Deutsche Klassikszene im Umbruch: Führungswechsel, Spielstätten-Streit und Skandale
Rebekka LangernDeutsche Klassikszene im Umbruch: Führungswechsel, Spielstätten-Streit und Skandale
Klassische Musik in Deutschland steht vor tiefgreifenden Veränderungen und Debatten. Aktuelle Entwicklungen betreffen bedeutende Institutionen, Führungswechsel und öffentliche Diskussionen über Spielstätten und Verhaltensfragen.
Der Mitteldeutsche Rundfunk (MDR) hat angekündigt, sein klassisches Radioprogramm auf DAB einzustellen und durch BR-Klassik zu ersetzen. Diese Entscheidung hat in der Öffentlichkeit Kritik ausgelöst.

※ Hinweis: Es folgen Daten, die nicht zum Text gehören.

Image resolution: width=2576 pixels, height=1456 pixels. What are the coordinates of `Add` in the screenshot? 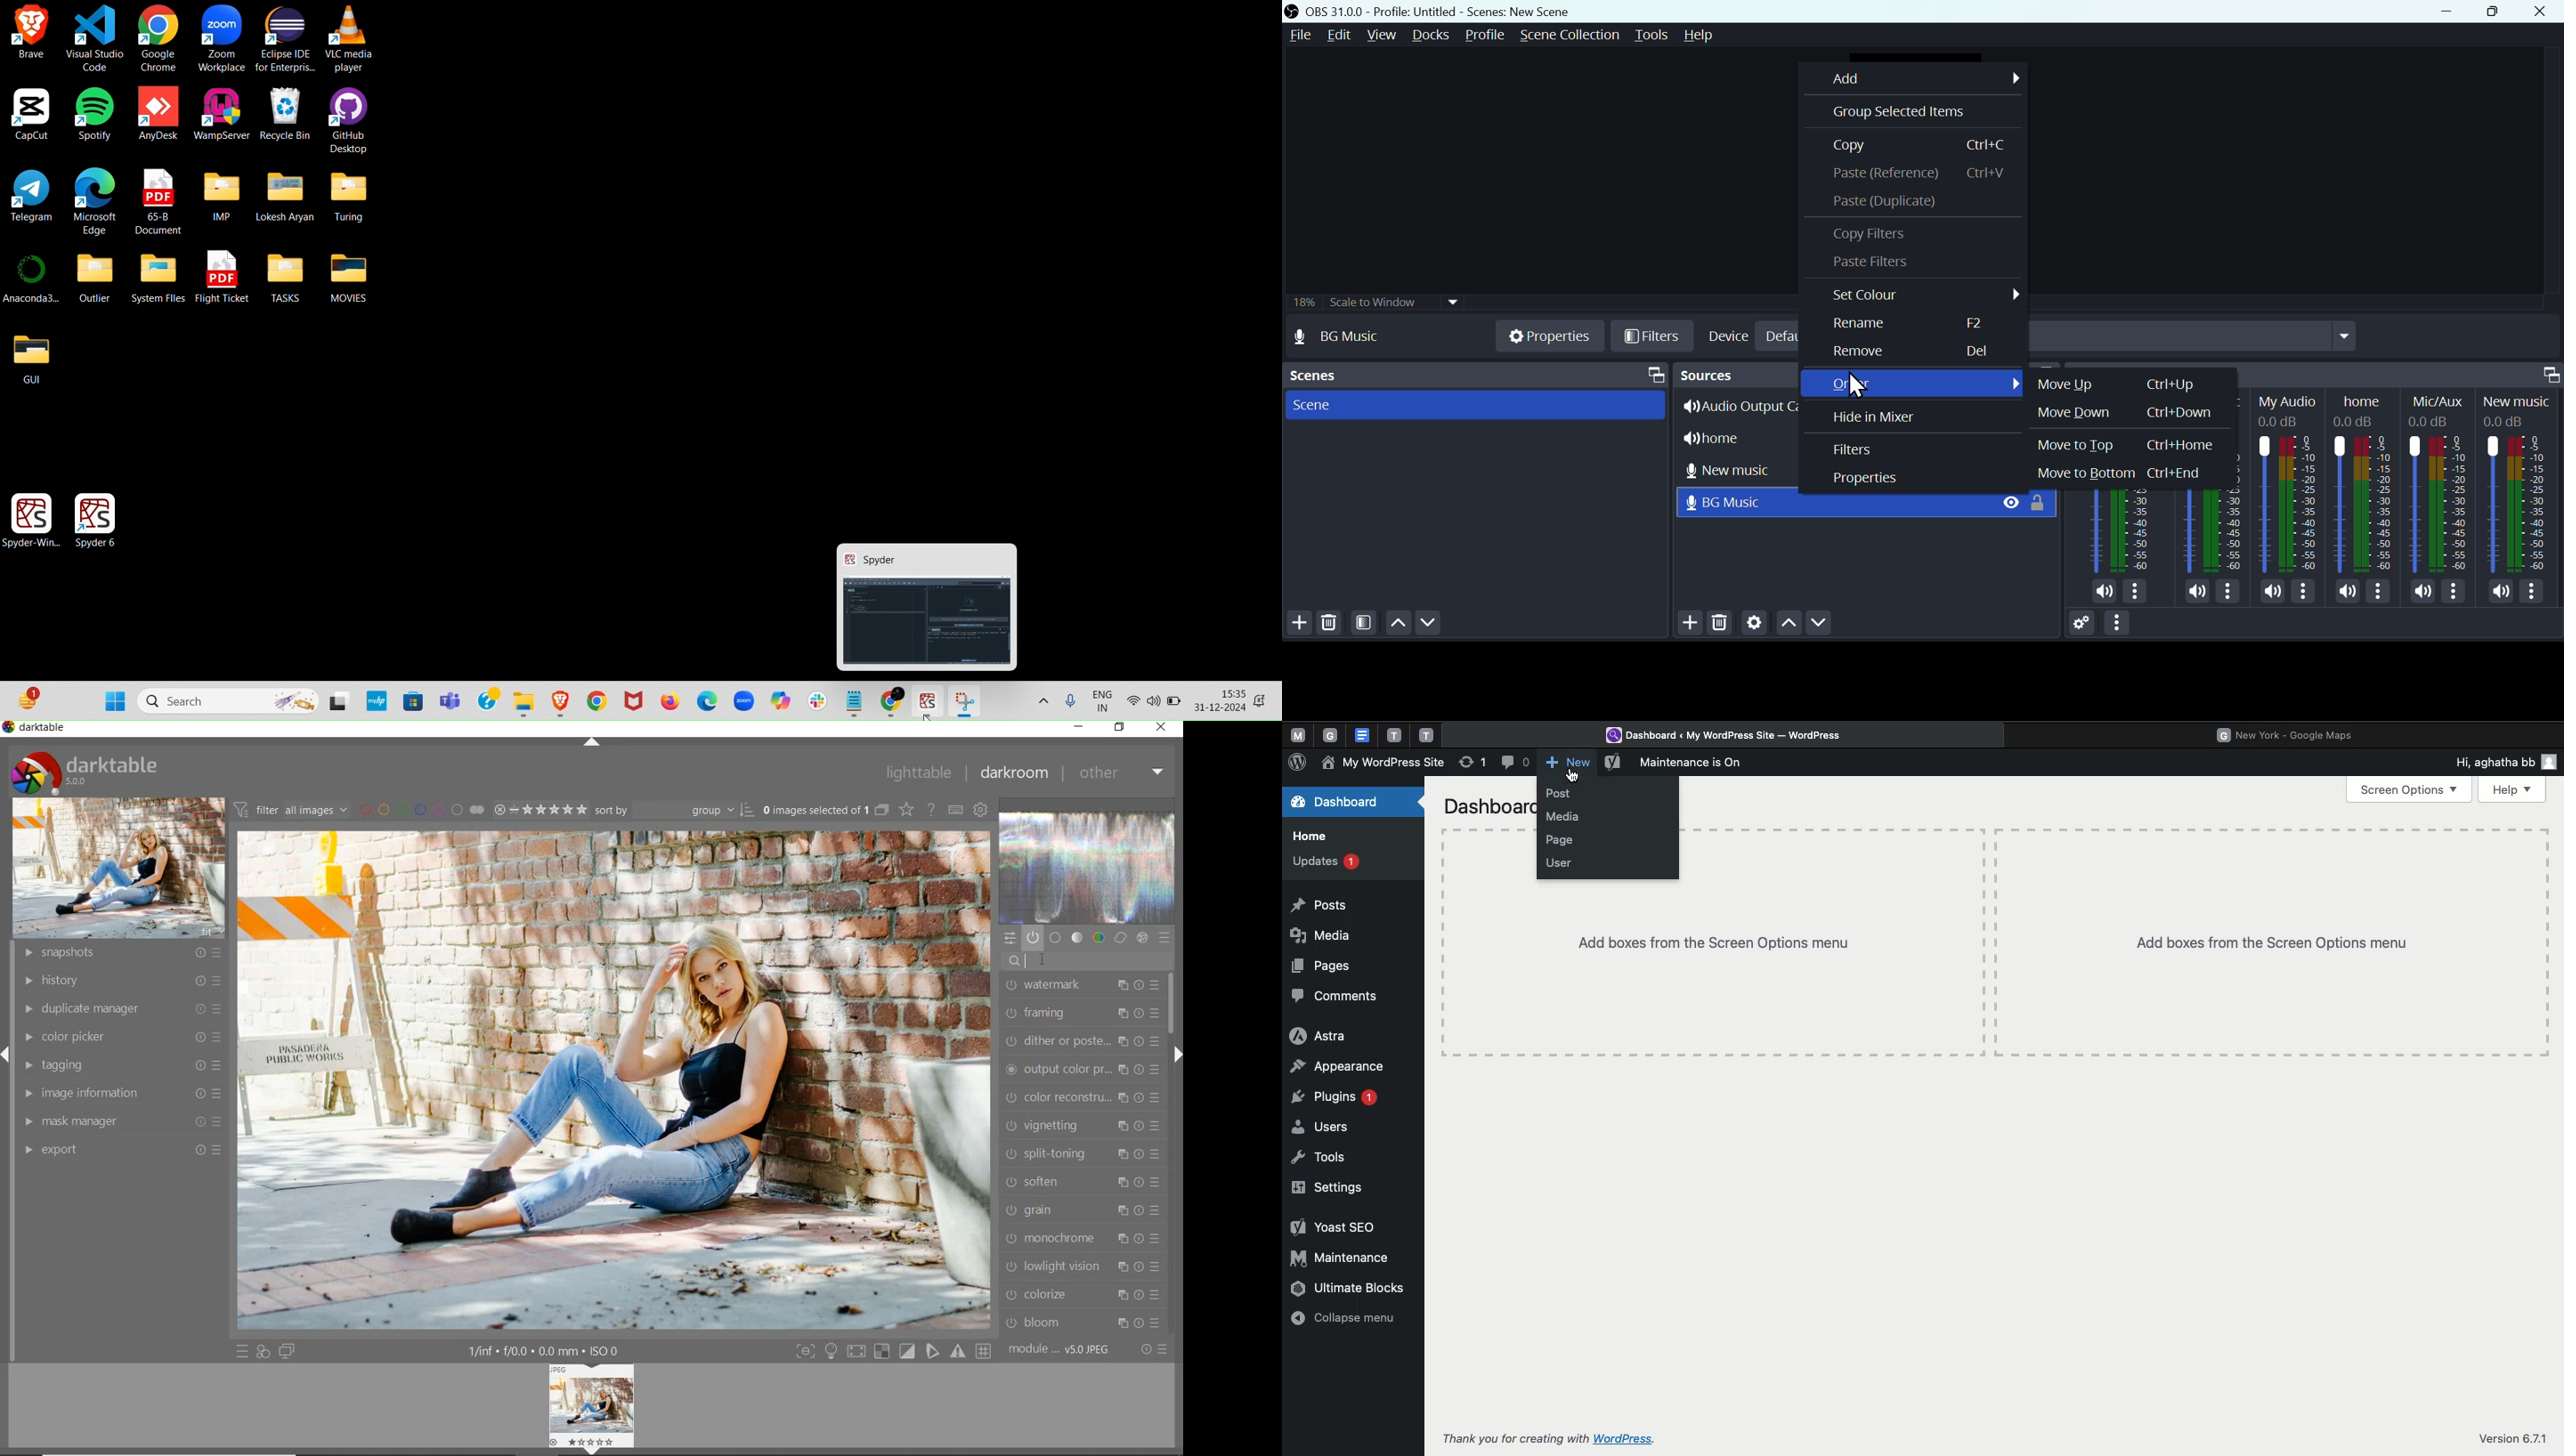 It's located at (1297, 624).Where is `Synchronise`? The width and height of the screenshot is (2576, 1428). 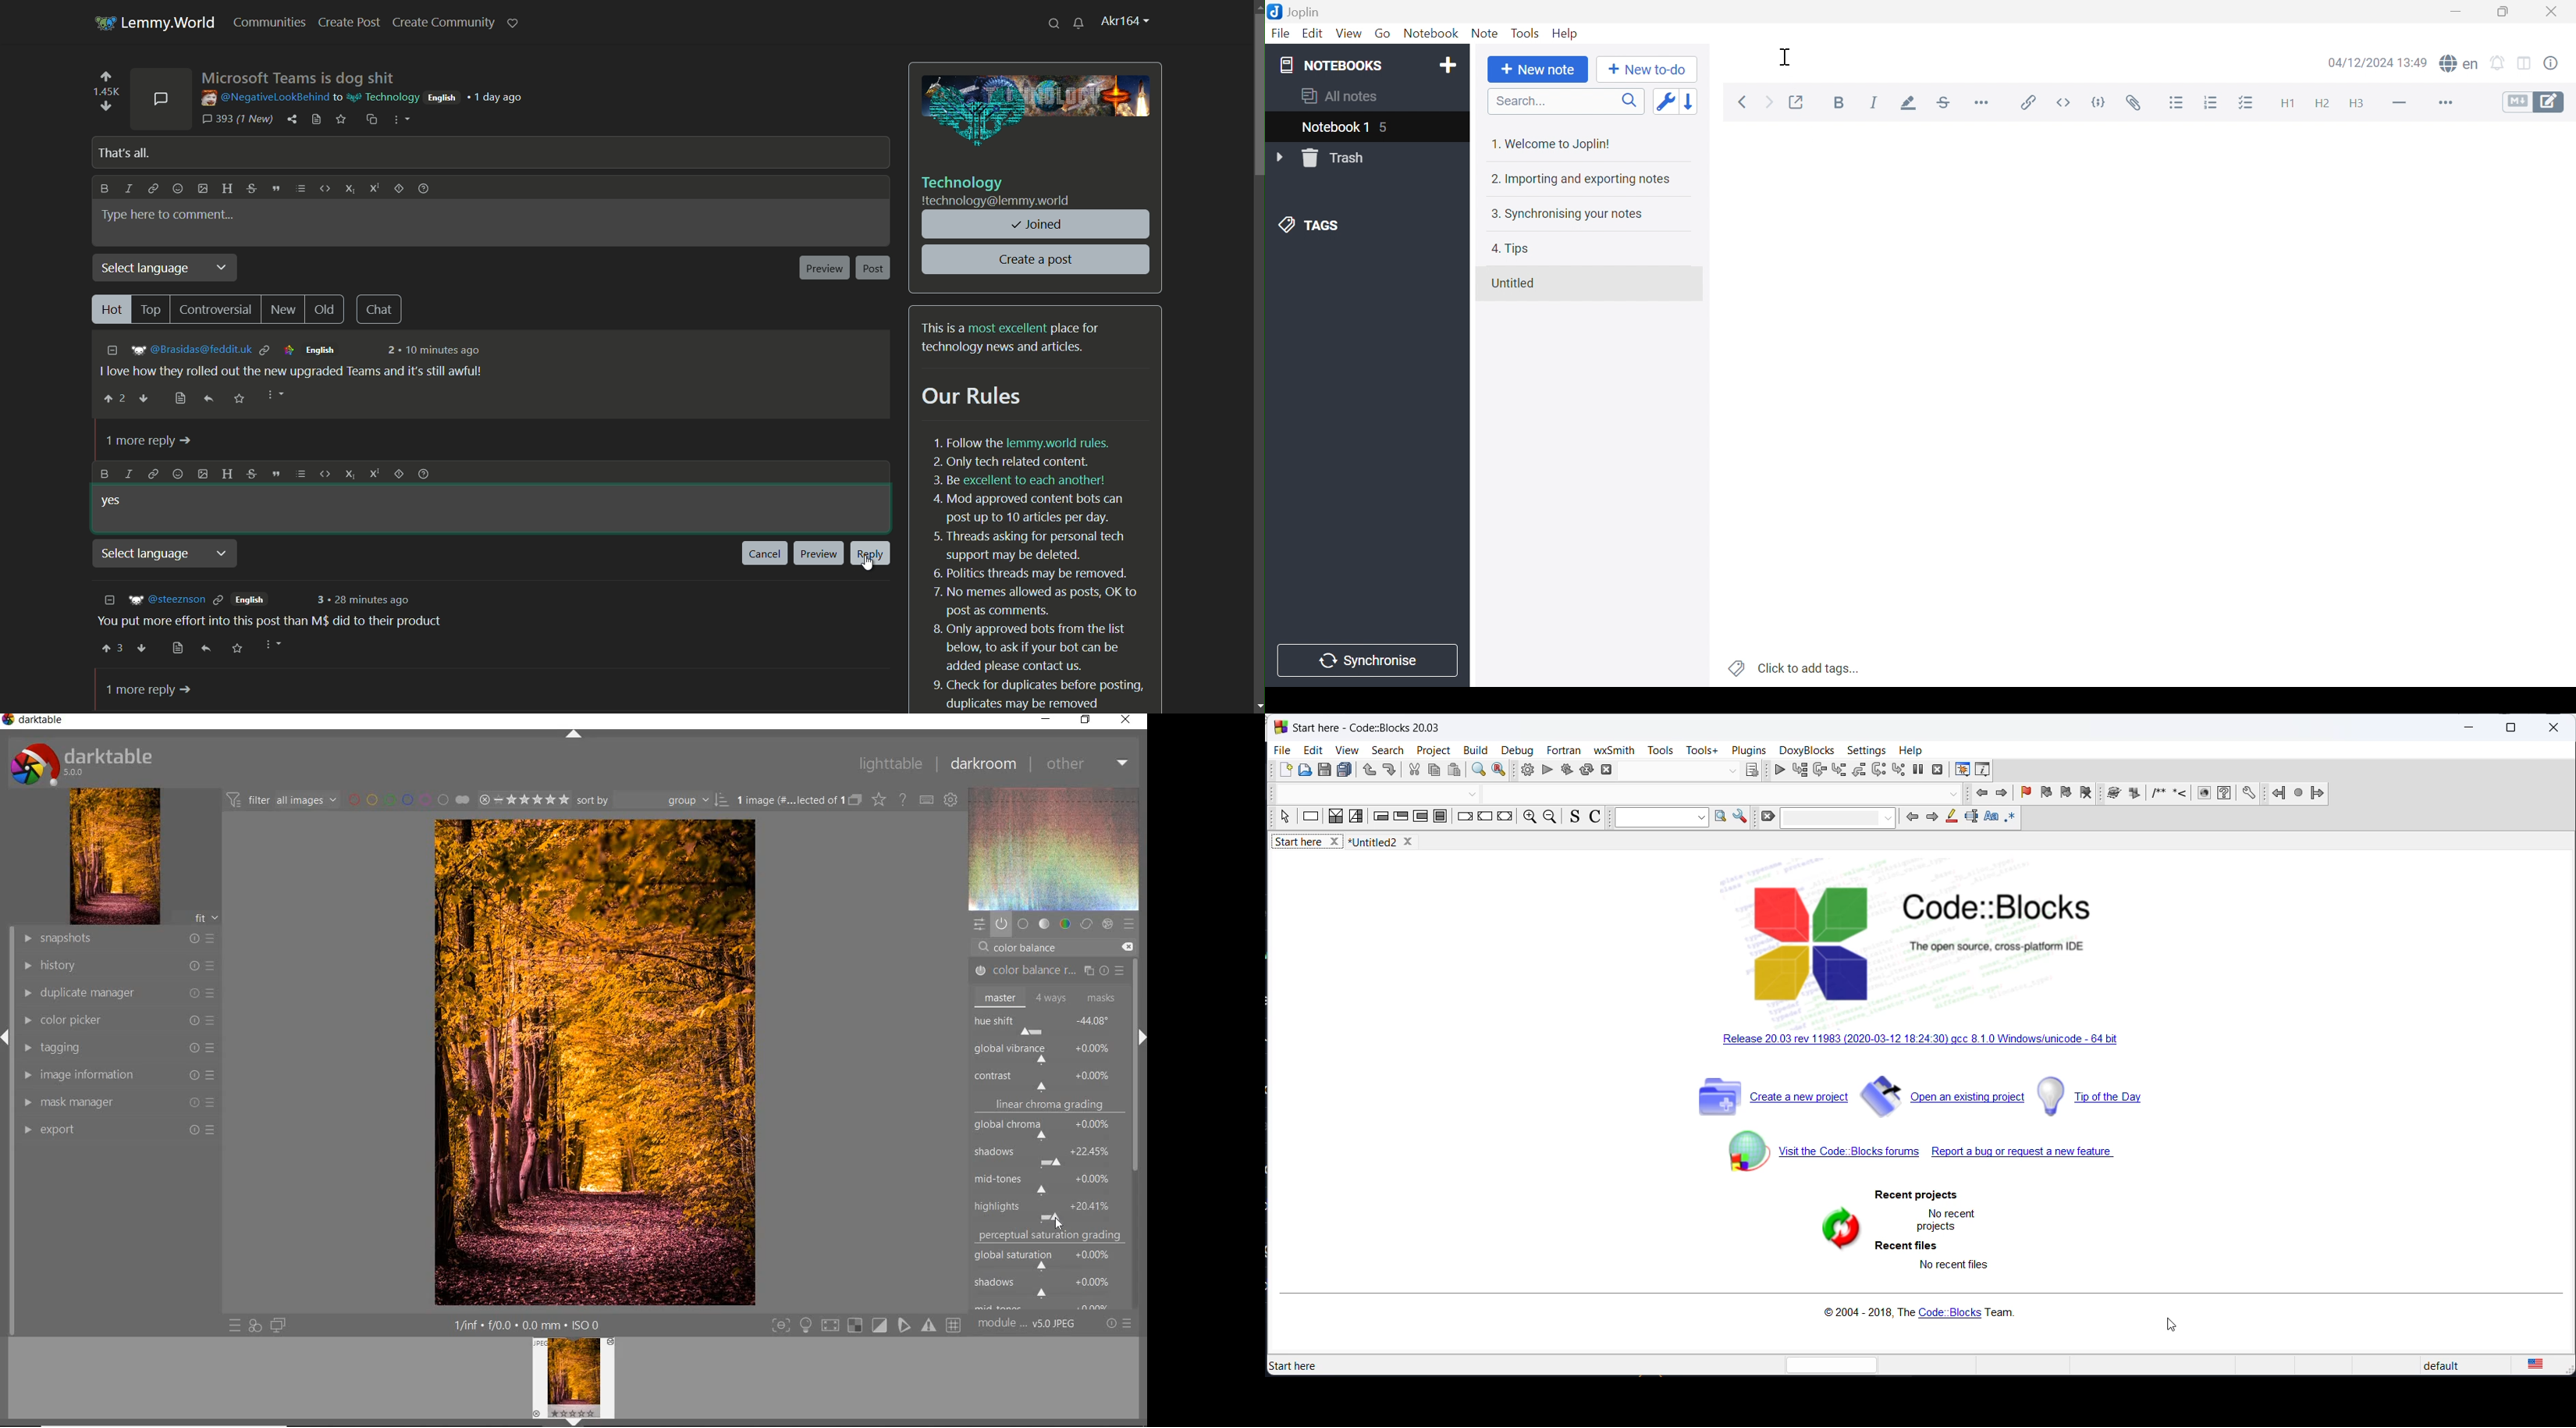 Synchronise is located at coordinates (1369, 661).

In Berlin sorgt Andrea Zietzschmann mit ihrer entschlossenen Führung der Berliner Philharmoniker für Aufmerksamkeit. Doch Gerüchte deuten darauf hin, dass ihr Vertrag möglicherweise nicht über 2028 hinaus verlängert wird. Gleichzeitig wird in der Stadt über eine interimistische Spielstätte für die Philharmonie während der für 2032 geplanten Sanierung diskutiert. Offizielle favorisieren das Internationale Congress Centrum (ICC), doch Zietzschmann zeigt sich von dieser Lösung nicht überzeugt. Eine Umfrage auf BackstageClassical zeigt eine deutliche öffentliche Präferenz für den Flughafen Tempelhof – 66 Prozent der Teilnehmer stimmen für diesen Standort. Auch Kollegen vom VAN Magazine schlagen Tempelhof vor, obwohl die geschätzten Kosten über eine Milliarde Euro liegen würden.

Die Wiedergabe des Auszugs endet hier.